Bom Jan,fiquei muito reflexiva com esta leitura e me passou um turbilhão de histórias vivenciadas por mim.De como realmente passamos a vida toda buscando reconhecimento das pessoas nas quais compartilhamos nossa vida.Vivo numa constante trasnformação! Chega uma hora que me pergunto: quem sou eu? O que quero ser?Nossa bate uma neura louca.Mas depois relaxo pq essa teia de complexidade humana faz parte do crescimento humano.Já dizia José Saramago em seu Ensaio sobre a Cegueira: "Há dentro de nós uma coisa que não tem nome, essa coisa é o que somos".

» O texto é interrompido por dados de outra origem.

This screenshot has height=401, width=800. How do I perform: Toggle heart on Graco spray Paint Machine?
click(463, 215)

É necessário que possamos viver bem com nós mesmo pois creio eu, se não estamos bem com nossas idéias e valores fica muito difícil o convívio com os nossos.

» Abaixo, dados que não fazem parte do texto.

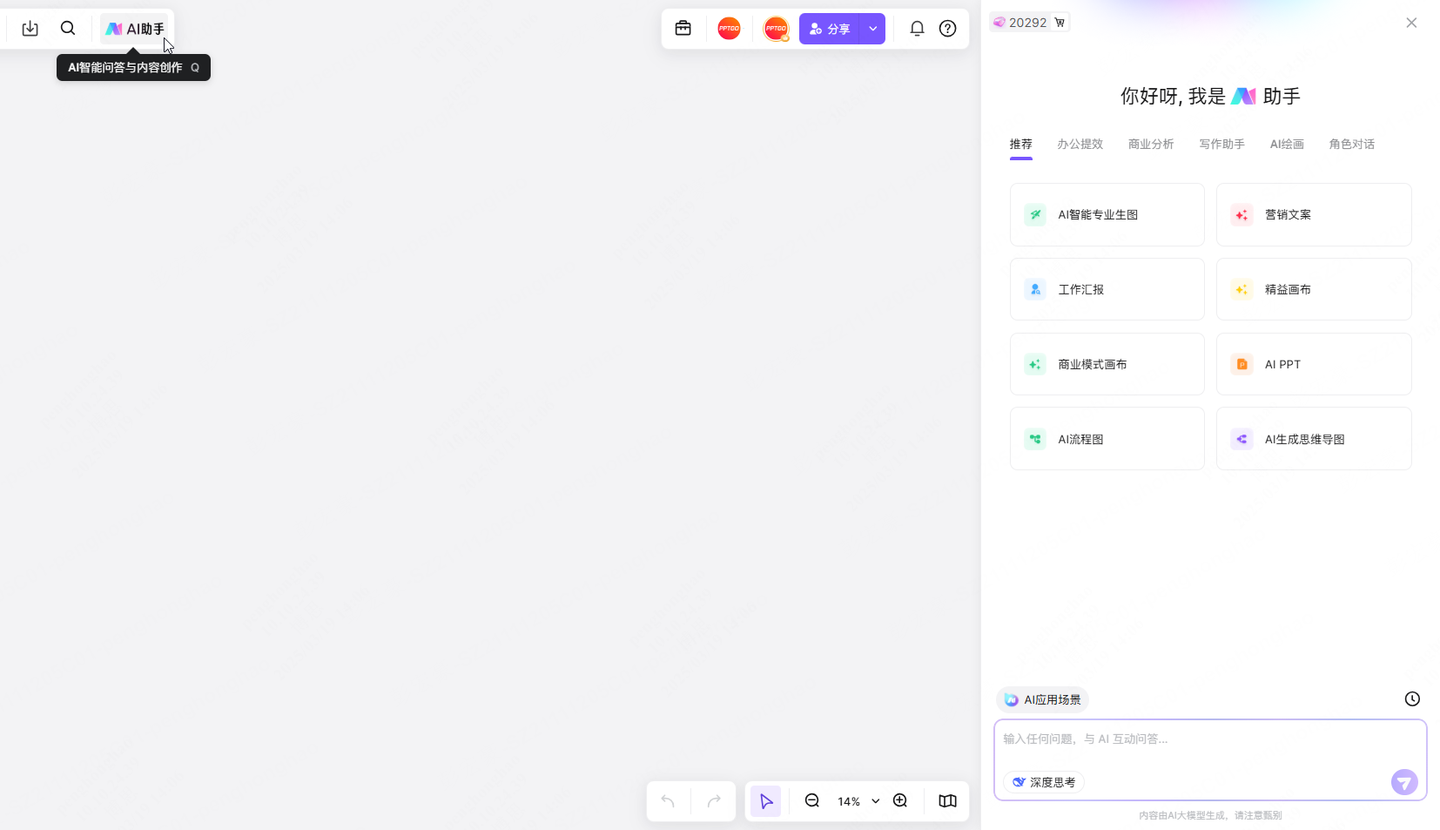
Task: Click the notification bell icon
Action: pyautogui.click(x=917, y=29)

Da solidão citada por vc, acho que encaixa lembrar da estória dos "Buendias" de Cem Anos de Solidão de Gabriel Garcia Marques em que no final de tudo "morremos sós".
Um grande abraço caro colega de profissão.

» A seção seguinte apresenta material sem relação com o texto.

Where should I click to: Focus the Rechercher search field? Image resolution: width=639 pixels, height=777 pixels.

Muito bom o seu texto. Somos realmente marcada por atos que cometemos. Não importa o que nos levou a cometê-lo, a vida torna-se fragmentos dependentes da boa intenção de quem relembrar. Dizem que no inferno está cheio de boas intenções!! Somos sim solitários, nascemos só e morreremos só. O destino é uma resposta do passado mas ter conciência desta realidade nos tira da inoscência da busca no outro.